Nelle dolorose vicende della guerra perduta, la Pai meritò il rispetto dei vincitori che se ne giovarono lasciando che continuassero a svolgere i loro compiti d'istituto per garantire la sicurezza - sia pure senza armi - nei territori africani non più italiani.
A loro il Duca d'Aosta, prima di cedere l'ultima disperata difesa dell'Amba Alagi, rivolgeva il 12 maggio 1941 un encomio solenne nel quale si affermava che "durante e dopo il ripiegamento delle forze militari, la Pai proteggeva le popolazioni nazionali rimaste in territori infestati da ribelli riuscendo a mantenere con sacrificio ed abnegazione l'ordine pubblico. In azioni belliche cooperava valorosamente alla difesa del territorio dell'Impero con generoso tributo di sangue".

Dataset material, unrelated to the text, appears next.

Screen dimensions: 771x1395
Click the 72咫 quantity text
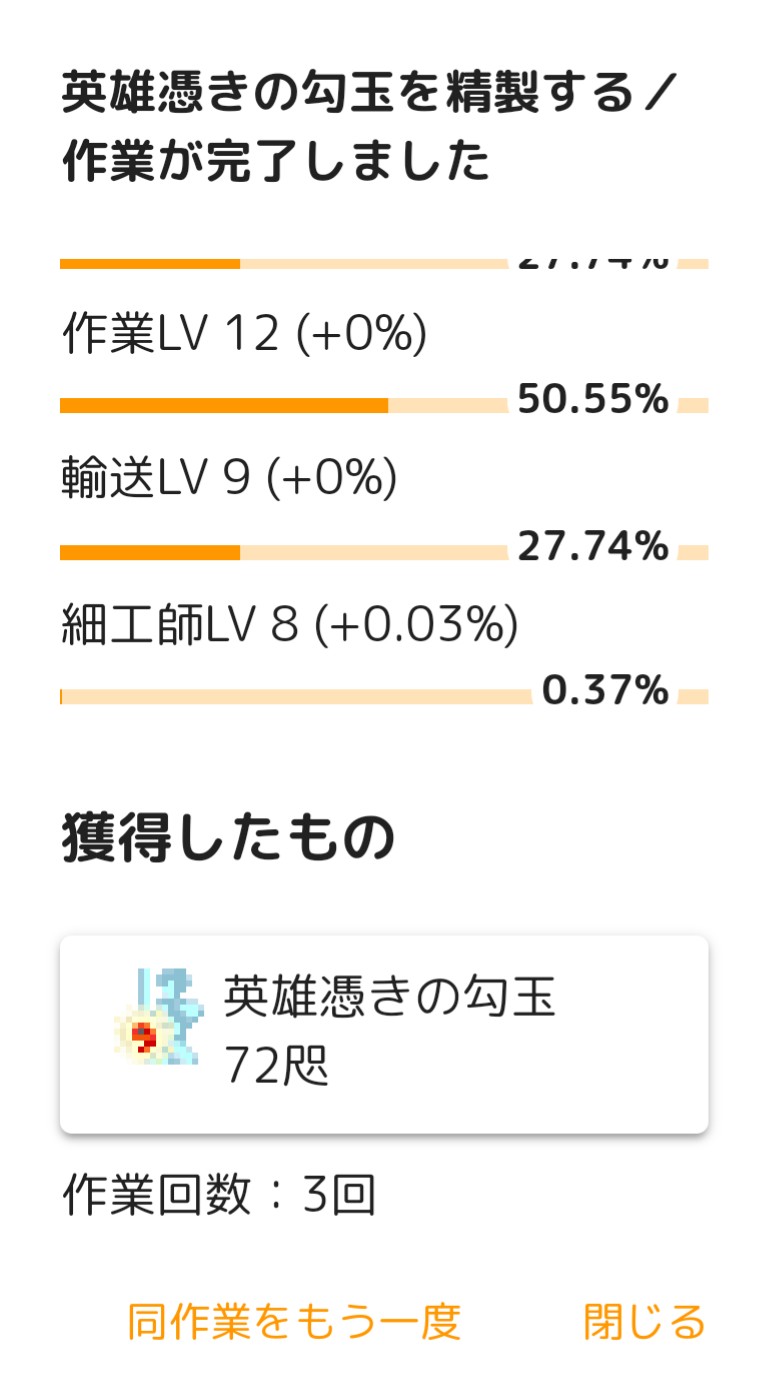[276, 1068]
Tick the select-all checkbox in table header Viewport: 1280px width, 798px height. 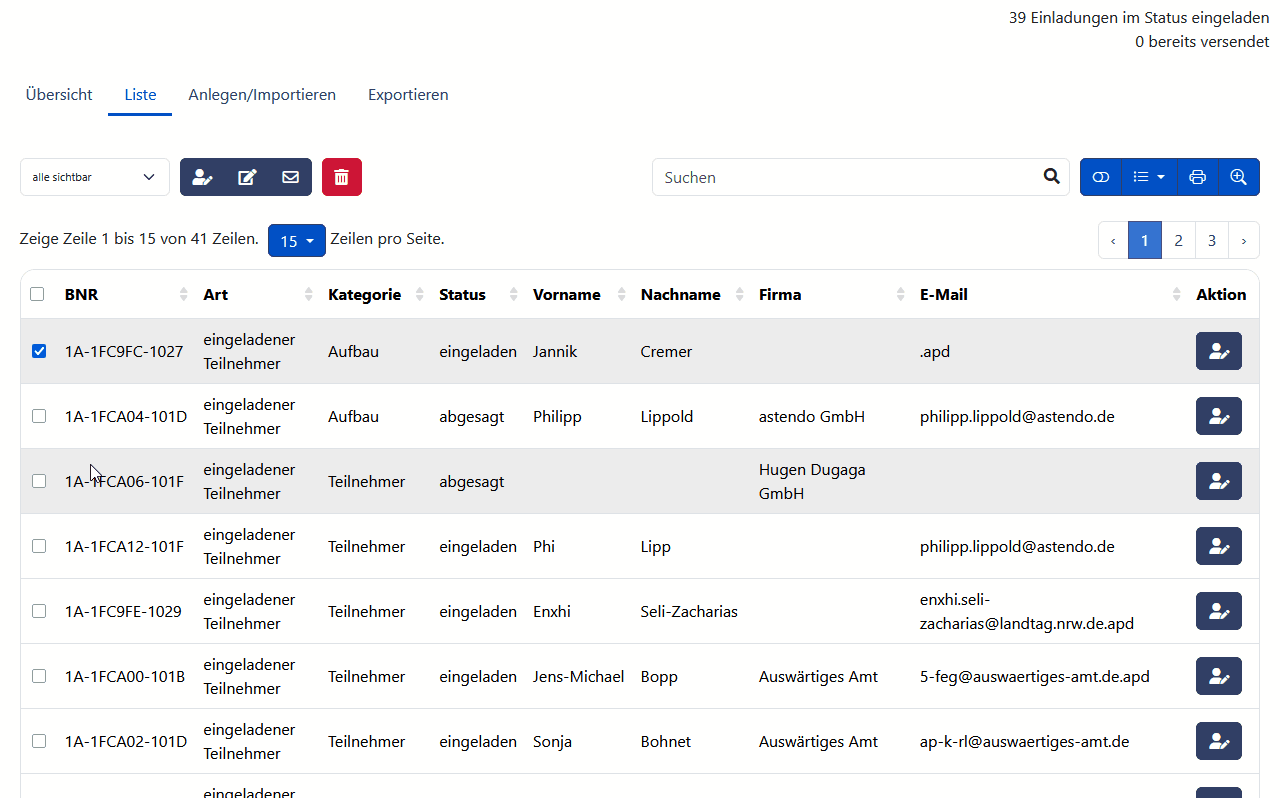pyautogui.click(x=37, y=294)
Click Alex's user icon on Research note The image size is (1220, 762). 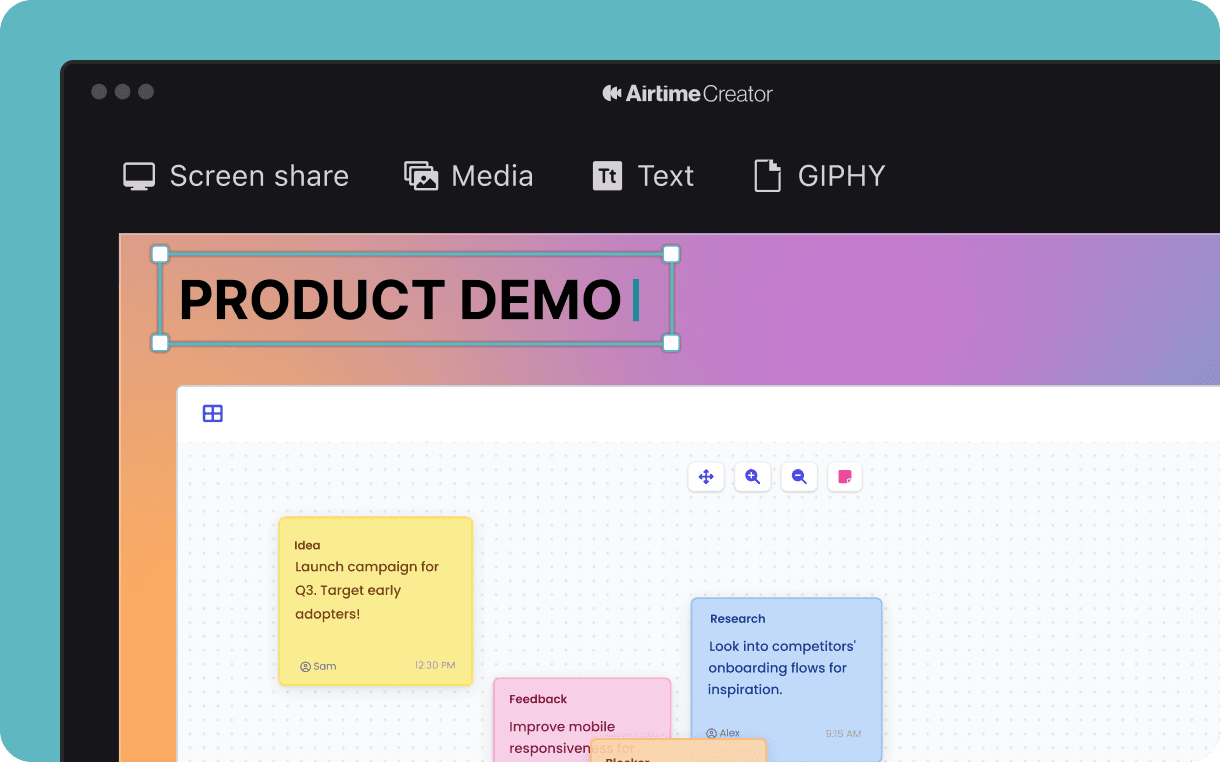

Guardie nazionali e gregari indigeni furono effettivamente esemplari anche come combattenti Valga per tutti il generoso sacrificio del vicebrigadiere Luigi Orecchioni, un sardo che già prima di entrare nella Pai, ad appena 24 anni, aveva accumulato una notevole esperienza ambientale per aver partecipato alle battaglie dell'Endertà e alla marcia su Addis Abeba.
Superate con il massimo profitto tutte le difficili prove per essere ammesso nel Corpo della polizia coloniale, era stato assegnato a comandare un drappello di ascari Pai che aveva portato ad un alto grado di addestramento. E pur di restare con quei devoti indigeni aveva voluto rinviare il ricovero per un urgente intervento chirurgico perché nel frattempo si era determinata una situazione di emergenza nel territorio in cui operava, ai confini con la Somalia britannica. Infatti si trovò improvvisamente al centro di un violentissimo combattimento. Ferito più volte, aveva rifiutato di essere soccorso, finché, investito da una raffica di mitragliatrice, agli ascari che accorrevano per aiutarlo, rivolgeva ultime nobili parole di incitamento e di affetto. Era il 17 agosto 1940. Aveva 29 anni. Gli fu assegnata la medaglia d'Oro alla memoria. Completano il medagliere della Pai: 2 Ordini Militari di Savoia, 4 medaglie d'argento, 110 di bronzo, 150 Croci di guerra, 21 promozioni per merito di guerra, 29 encomi solenni, in parte concessi alla memoria.
Nessuna trama di questo Corpo nei libri di storia del nostro tempo. Come se la Pai, invidiataci dalle altre potenze coloniali, non fosse mai esistita.